Data records:
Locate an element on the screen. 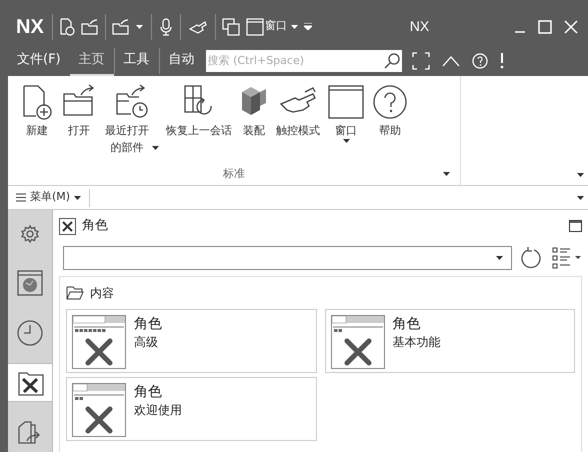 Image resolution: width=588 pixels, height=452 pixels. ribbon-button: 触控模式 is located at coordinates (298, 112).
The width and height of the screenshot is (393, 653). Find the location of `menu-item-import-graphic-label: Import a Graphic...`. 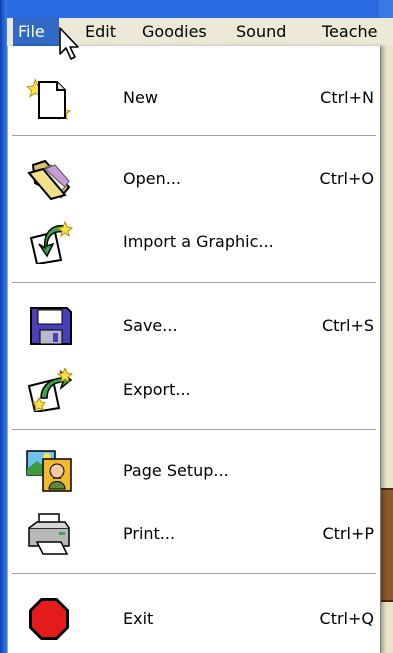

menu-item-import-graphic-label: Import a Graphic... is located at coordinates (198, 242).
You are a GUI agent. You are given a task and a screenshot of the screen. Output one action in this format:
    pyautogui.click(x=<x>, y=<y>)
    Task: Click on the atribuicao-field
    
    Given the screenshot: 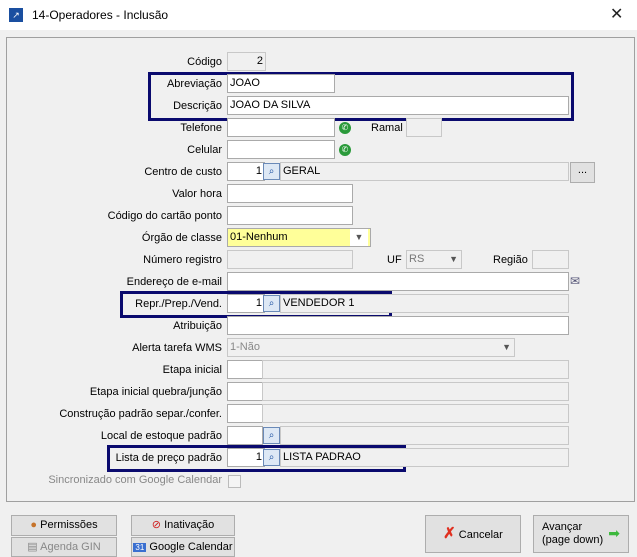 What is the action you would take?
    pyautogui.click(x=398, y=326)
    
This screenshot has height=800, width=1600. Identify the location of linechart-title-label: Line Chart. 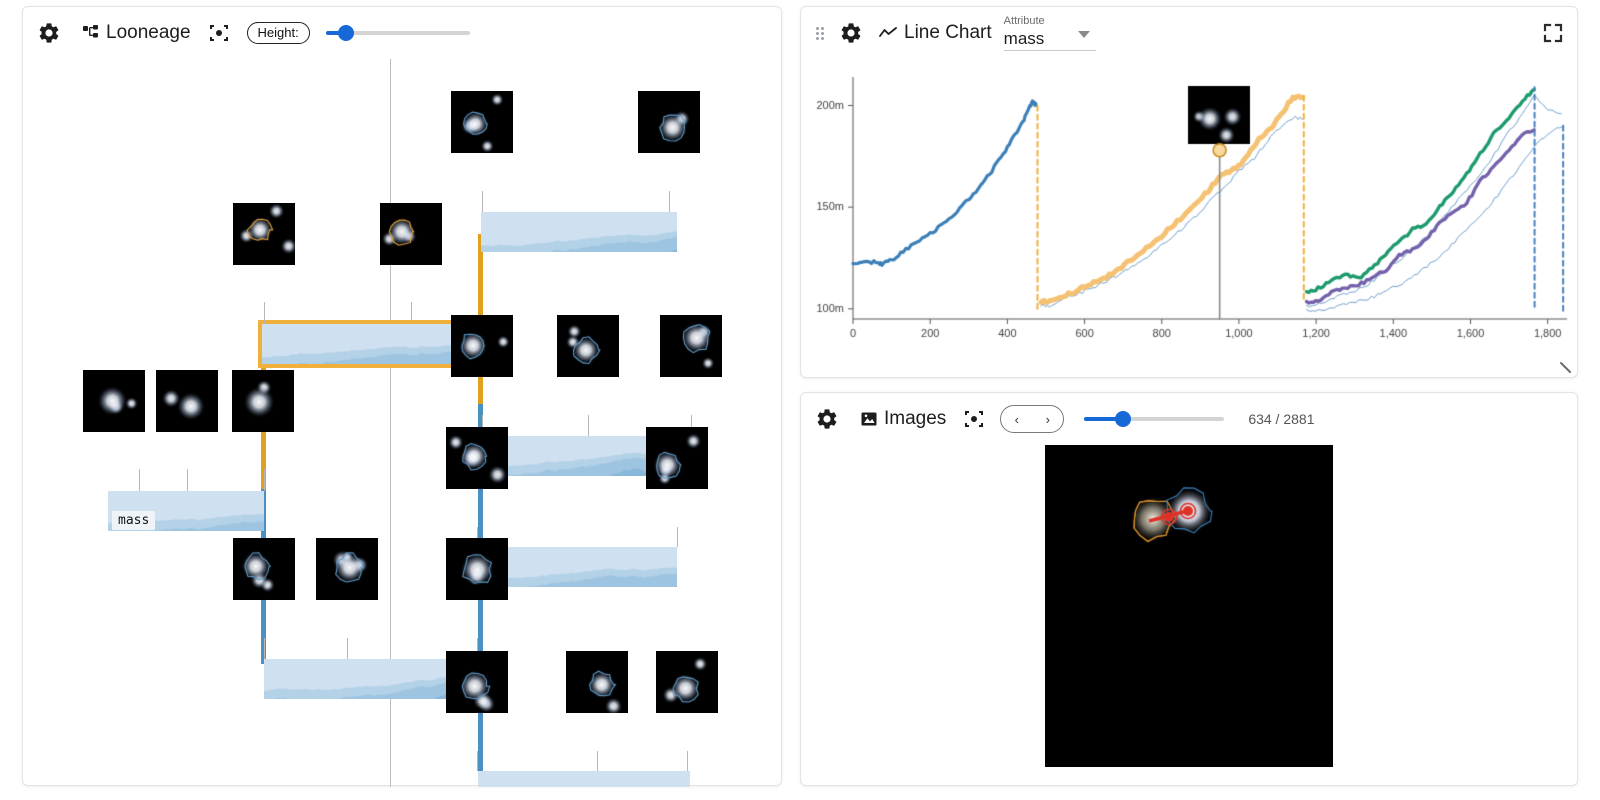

* PROBLEM TO WORK ON
Format everything from the line containing "The width and" down to the line containing "menu-item-import-graphic-label: Import a Graphic... is" as a JSON list of strings, one string per line, omitting blank lines. Leave the pictures out of the answer.

* SOLUTION TO THE EXERCISE
[
  "The width and height of the screenshot is (393, 653). Find the location of `menu-item-import-graphic-label: Import a Graphic...`. ",
  "menu-item-import-graphic-label: Import a Graphic... is located at coordinates (198, 242)."
]